▶ Exercise details
Exactly the lines from the one with "This screenshot has width=1335, height=582." through the end of the material are to be output, both included, with no other text.
── Given entries
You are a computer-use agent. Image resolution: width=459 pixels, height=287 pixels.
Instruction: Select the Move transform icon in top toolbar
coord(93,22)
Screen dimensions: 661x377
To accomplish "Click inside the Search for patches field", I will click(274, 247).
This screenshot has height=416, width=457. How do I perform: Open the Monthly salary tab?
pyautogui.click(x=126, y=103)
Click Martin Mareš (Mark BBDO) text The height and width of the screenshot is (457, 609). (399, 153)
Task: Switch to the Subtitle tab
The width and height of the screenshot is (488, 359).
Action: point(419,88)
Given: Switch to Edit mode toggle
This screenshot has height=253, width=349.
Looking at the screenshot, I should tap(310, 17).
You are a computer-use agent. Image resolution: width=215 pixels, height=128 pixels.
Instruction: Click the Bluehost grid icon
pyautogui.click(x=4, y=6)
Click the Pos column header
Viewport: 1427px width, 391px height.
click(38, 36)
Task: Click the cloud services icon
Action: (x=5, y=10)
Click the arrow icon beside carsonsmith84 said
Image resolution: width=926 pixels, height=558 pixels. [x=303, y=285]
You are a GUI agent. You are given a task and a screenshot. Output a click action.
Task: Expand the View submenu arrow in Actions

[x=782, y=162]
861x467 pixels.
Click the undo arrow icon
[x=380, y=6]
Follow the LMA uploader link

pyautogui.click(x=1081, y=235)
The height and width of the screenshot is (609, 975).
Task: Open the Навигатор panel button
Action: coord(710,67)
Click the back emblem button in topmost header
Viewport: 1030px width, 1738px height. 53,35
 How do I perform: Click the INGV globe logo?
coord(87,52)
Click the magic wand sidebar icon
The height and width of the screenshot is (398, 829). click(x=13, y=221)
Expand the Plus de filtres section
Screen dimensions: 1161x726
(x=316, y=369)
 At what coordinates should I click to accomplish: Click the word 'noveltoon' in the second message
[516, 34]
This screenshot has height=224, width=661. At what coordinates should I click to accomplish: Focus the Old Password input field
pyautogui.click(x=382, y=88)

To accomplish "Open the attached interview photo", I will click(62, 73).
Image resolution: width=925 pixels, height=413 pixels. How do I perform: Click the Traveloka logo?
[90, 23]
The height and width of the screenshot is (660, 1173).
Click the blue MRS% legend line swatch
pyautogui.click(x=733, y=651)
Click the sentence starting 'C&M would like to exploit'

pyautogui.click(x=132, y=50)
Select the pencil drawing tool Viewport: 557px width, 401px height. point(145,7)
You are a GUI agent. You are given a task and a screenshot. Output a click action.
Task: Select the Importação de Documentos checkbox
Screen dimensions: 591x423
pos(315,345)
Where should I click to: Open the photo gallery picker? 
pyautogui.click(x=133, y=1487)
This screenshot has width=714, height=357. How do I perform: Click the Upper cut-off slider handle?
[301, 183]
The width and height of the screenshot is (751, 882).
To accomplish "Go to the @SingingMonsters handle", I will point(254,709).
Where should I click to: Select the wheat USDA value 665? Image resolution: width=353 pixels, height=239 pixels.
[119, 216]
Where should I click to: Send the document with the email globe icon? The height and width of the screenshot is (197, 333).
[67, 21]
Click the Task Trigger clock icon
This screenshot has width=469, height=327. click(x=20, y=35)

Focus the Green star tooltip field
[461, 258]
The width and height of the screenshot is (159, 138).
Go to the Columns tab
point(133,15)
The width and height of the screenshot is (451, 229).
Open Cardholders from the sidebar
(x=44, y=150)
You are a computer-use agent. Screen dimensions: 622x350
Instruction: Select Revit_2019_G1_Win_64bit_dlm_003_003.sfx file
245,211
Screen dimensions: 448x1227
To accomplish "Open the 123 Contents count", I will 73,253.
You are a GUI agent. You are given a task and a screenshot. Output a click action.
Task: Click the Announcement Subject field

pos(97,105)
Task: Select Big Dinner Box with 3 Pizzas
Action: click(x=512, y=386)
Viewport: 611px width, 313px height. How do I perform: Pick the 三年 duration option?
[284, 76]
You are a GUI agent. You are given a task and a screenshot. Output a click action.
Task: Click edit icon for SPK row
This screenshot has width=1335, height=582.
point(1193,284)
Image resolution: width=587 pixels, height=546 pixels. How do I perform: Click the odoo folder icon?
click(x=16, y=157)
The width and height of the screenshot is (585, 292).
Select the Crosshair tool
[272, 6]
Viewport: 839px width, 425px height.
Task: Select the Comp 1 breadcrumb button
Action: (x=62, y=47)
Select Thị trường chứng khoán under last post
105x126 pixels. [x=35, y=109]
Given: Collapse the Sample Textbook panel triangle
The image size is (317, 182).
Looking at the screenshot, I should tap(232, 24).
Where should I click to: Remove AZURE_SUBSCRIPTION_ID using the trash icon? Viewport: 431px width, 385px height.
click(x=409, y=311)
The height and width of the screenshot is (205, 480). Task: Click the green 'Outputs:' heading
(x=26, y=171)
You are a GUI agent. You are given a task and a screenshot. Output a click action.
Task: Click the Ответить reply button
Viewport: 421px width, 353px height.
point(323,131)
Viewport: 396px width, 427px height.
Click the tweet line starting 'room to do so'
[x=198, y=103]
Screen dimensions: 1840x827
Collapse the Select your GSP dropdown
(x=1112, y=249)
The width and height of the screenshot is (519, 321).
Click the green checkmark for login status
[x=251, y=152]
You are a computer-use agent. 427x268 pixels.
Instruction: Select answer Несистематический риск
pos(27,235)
────
▶ Response for this exercise
This screenshot has width=1335, height=582.
point(1193,284)
Image resolution: width=587 pixels, height=546 pixels. How do I perform: Click the odoo folder icon?
click(x=16, y=157)
The width and height of the screenshot is (585, 292).
Select the Crosshair tool
[272, 6]
Viewport: 839px width, 425px height.
Task: Select the Comp 1 breadcrumb button
Action: (x=62, y=47)
Select Thị trường chứng khoán under last post
105x126 pixels. [x=35, y=109]
Given: Collapse the Sample Textbook panel triangle
The image size is (317, 182).
Looking at the screenshot, I should tap(232, 24).
Where should I click to: Remove AZURE_SUBSCRIPTION_ID using the trash icon? Viewport: 431px width, 385px height.
click(x=409, y=311)
The height and width of the screenshot is (205, 480). Task: Click the green 'Outputs:' heading
(x=26, y=171)
You are a GUI agent. You are given a task and a screenshot. Output a click action.
Task: Click the Ответить reply button
Viewport: 421px width, 353px height.
point(323,131)
Viewport: 396px width, 427px height.
Click the tweet line starting 'room to do so'
[x=198, y=103]
Screen dimensions: 1840x827
Collapse the Select your GSP dropdown
(x=1112, y=249)
The width and height of the screenshot is (519, 321).
Click the green checkmark for login status
[x=251, y=152]
You are a computer-use agent. 427x268 pixels.
Instruction: Select answer Несистематический риск
pos(27,235)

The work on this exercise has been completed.